Jessica Fulford: What Working With Kosovar Albanian Muslims Taught Me about Loving Refugees

Jessica Fulford: What Working With Kosovar Albanian Muslims Taught Me about Loving Refugees July 19, 2017
Kosovar Albanian girls in traditional dress.

This guest post is by a dear friend of mine, Jessica Fulford. She is one of the kindest, wisest, and most faithful disciples of Jesus I know. I am so grateful she’s been willing to share her story of working with Kosovar Albanians Muslims with my readers. I hope she will inspire other Christians to let go of a mindset of fear and follow in the footsteps of our Lord.

It was the summer of my sophomore year of college. My home church had just adopted the Kosovar Albanians as our “people group,” which means that we would focus our international evangelical ministry on Kosovo.
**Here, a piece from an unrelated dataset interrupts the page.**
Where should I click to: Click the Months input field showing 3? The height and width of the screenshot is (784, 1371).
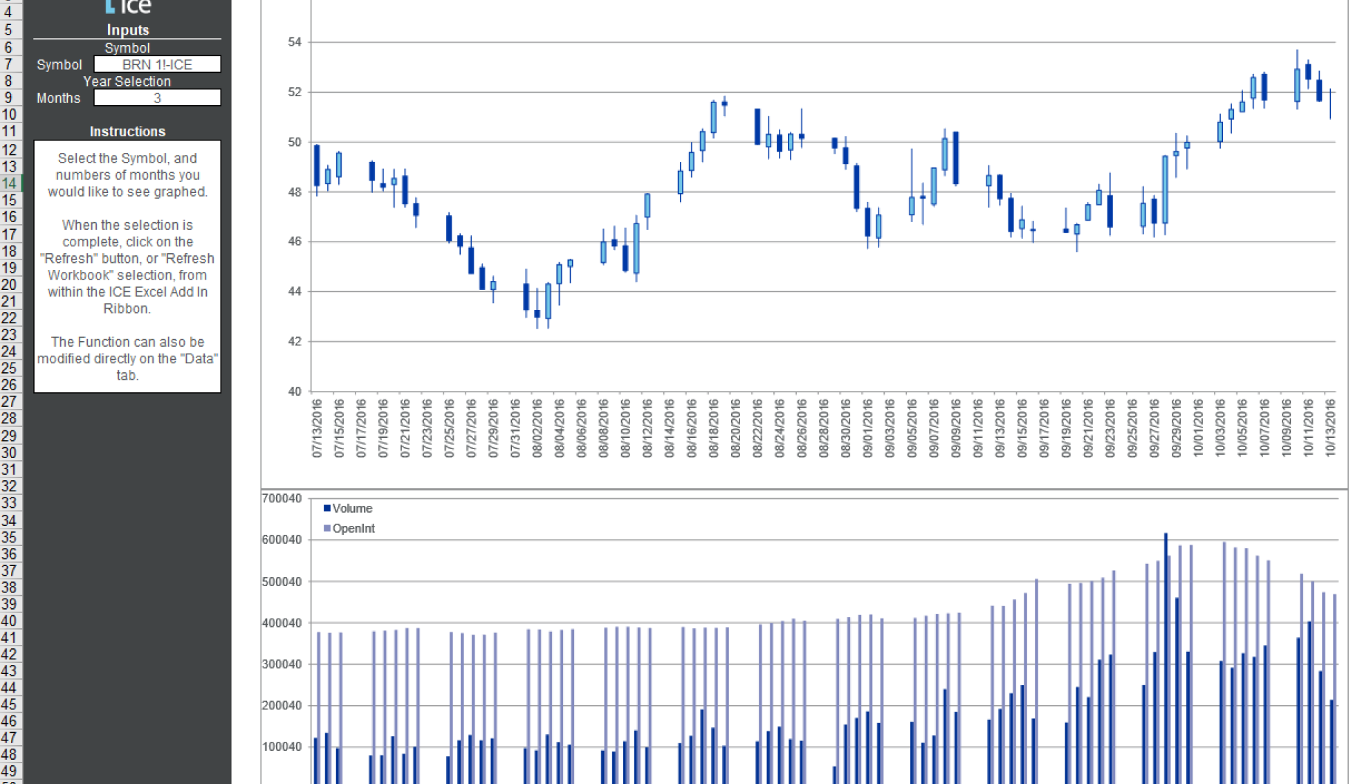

I had decided to join a short-term mission trip to this people group, and I couldn’t wait to go. Just a year prior, the war between the Serbians and ethnic Kosovar Albanians had ended. It wasn’t so much a war as it was an attempted genocide of the Albanians living in the Kosovar region.

According to the CIA’s World Factbook, 94.5% of Kosovo’s population is ethnic Albanian and 95.6% of the overall population is Muslim. Only 1.5% of the population is Serbian. Catholics and Orthodox Christians make up a mere 3.7% of the population. In the late 1990s, the Serbian war criminal Slobodan Milosevic decided to use the Serbian army to systematically murder all the Muslim Kosovar Albanians he could. Eventually, NATO troops and US air strikes stopped him, but not before he and his men had murdered thousands of men, women, and children.
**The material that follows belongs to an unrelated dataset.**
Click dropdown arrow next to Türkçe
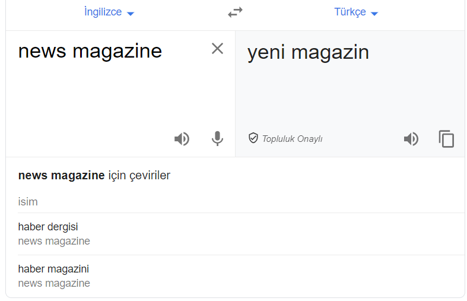The image size is (467, 301). point(374,14)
I went with a group from our church, and we worked alongside Campus Crusade for Christ to set up an English camp. I did this for five summers in a row. I absolutely fell in love with the people. They were so incredibly hospitable, kind, and funny. At first, they were very guarded about the details of what they had endured during the war. But halfway through a class my first year, one of my students was called out of the room. When he came back in a few minutes later, he said something to my translator and quickly left the room. The translator turned to me and said, “He needs to go identify his father’s remains. He may not be the only one called out today. The troops just uncovered the mass grave where all of the hospital patients were buried after they were all killed by the Serbians.”
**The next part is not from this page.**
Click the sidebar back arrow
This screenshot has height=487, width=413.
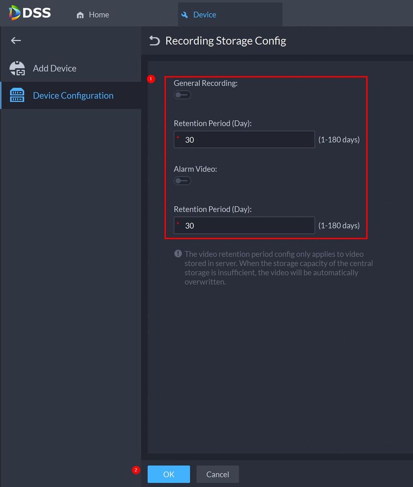pos(16,40)
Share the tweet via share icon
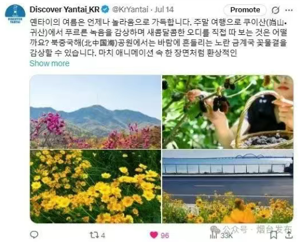The width and height of the screenshot is (300, 245). pos(289,235)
I was shocked. I saw how the rest of my students reacted. They were obviously very disturbed, so I decided to stop my class. I had only been their teacher for a few days. But I decided to take a chance. I asked my students if any of them wanted to share their own experiences.

The floodgates opened. Tears streaked down my face as I heard stories of girls sent to hotels where Serbian soldiers would sign up for fifteen-minute slots–often more than one soldier at a time. The girls cried as they talked about how they were now considered impure and knew they would never be married. The boys talked about fighting the troops alongside their brothers and fathers, many of whom were killed. Many of them lifted shirts or pant legs to show bullet wounds. One of the boys choked up as he spoke of being forced at gunpoint to fist-fight his best friend. When the soldiers got bored, they told him and his friend to try to outrun their bullets. My student ran fast enough, but his friend did not.

The stories went on and on. Babies thrown into the air and shot at. Pregnant women cut open. Bodies with crosses cut into them strewn along the road.